Of course, you have reached a momentous decision that I'm sure will bring you great peace and satisfaction. May you have a wonderful life... a life that, in many ways, is just now starting.

Marcelle
06-26-2015, 05:51 AM
Hi Staci and congrats on making a decision which appears to have brought you great joy and stress relief. Good luck on your journey.

Hugs

Isha

Staci K
06-27-2015, 06:05 PM
Thank you for the well wishes everyone - I'm so excited to get it under way.

I went the route of going to a therapist first before my MD. For myself, I've known all my life I wasn't playing with a full deck. I'm missing the man-card. I tried playing the game with hand drawn man-cards (interests just for the sake of feeling like I'm proving my masculinity). Yet each time I've failed only to come back around to being miserable in my own skin. It was my most recent hand-drawn 'man-card' that made me realize to quit fighting nature - firearms. When I'm alone, miserable, and looking at my 9mm as a way to end my pain it was a wake up call that I have nothing left to lose and everything to gain. I know the road isn't going to be easy, but it's better to have a rough road than no road and winding up 6ft under.

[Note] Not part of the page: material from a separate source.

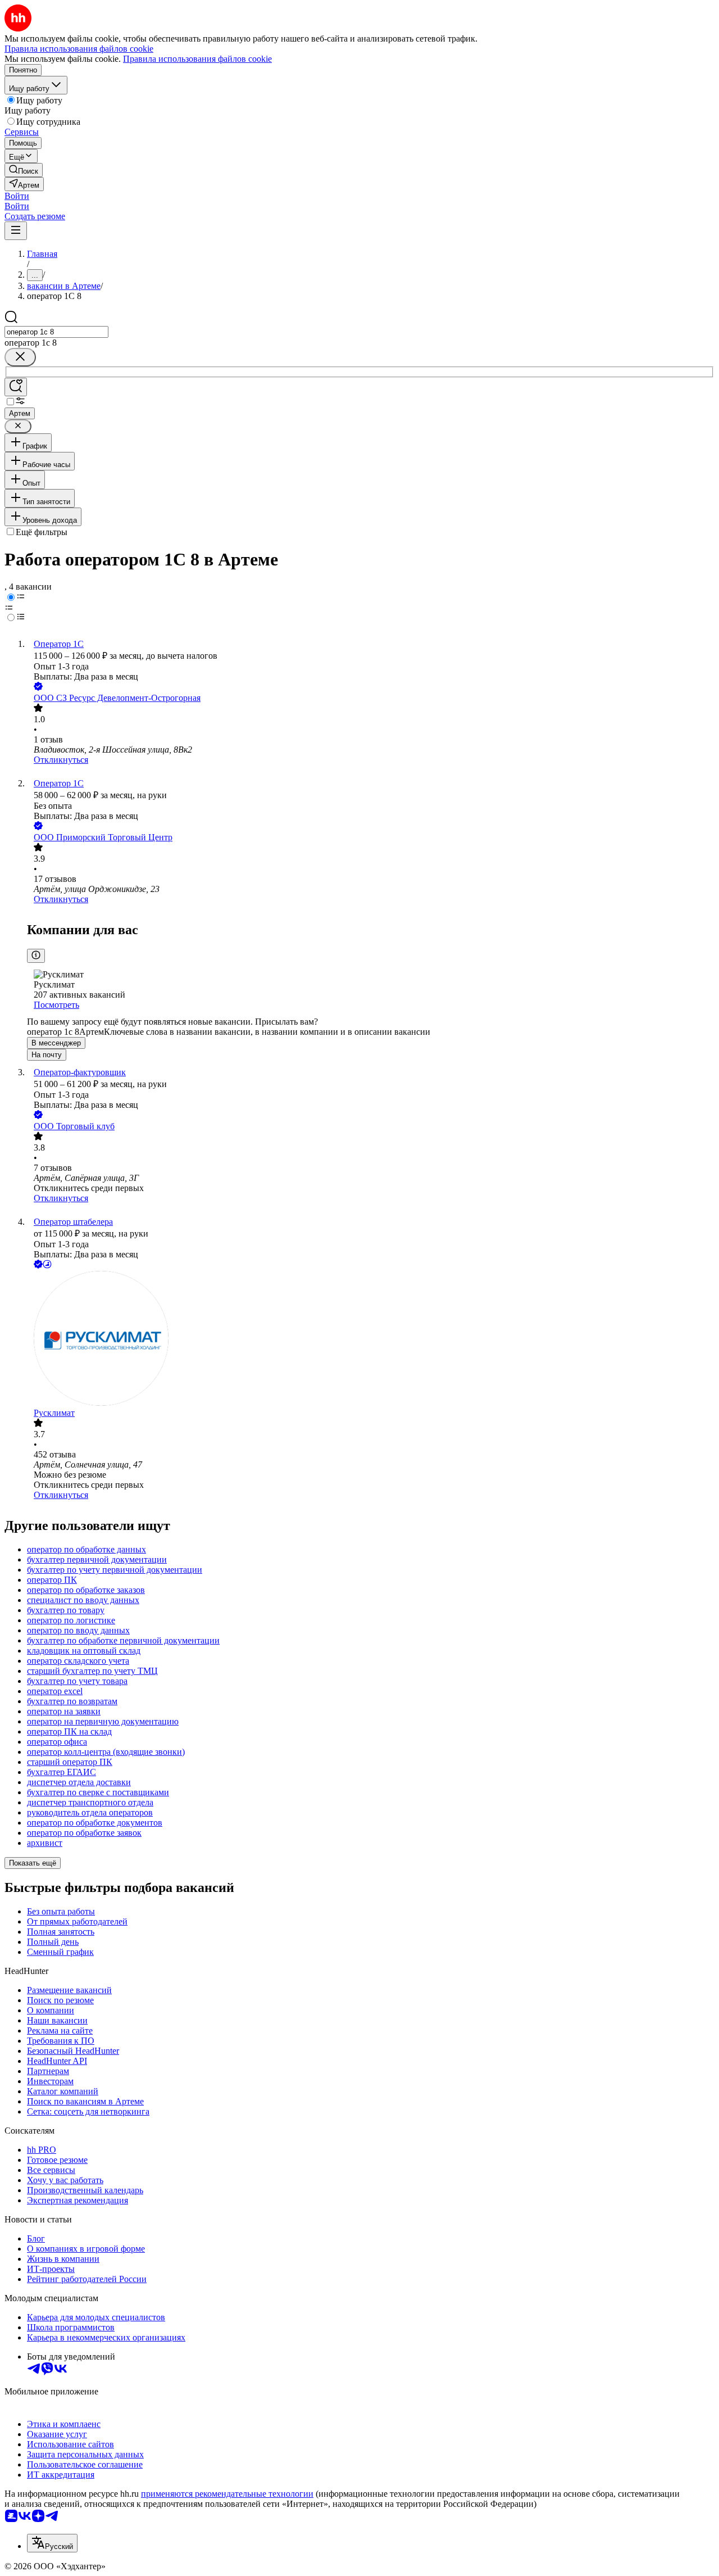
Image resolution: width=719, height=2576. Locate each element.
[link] (23, 170)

Like I said above, since making the decision to transition everything seems to be falling into place. I'm no longer afraid to keep my guns around - I'm giving up my rights to most man things, but I'm not giving up my 2nd amendment rights - I will just conceal carry in my purse. :-)

LeslieSD
06-27-2015, 07:34 PM
Life is so precious!

Go along the path that brings you the most happiness, and enjoy the ride.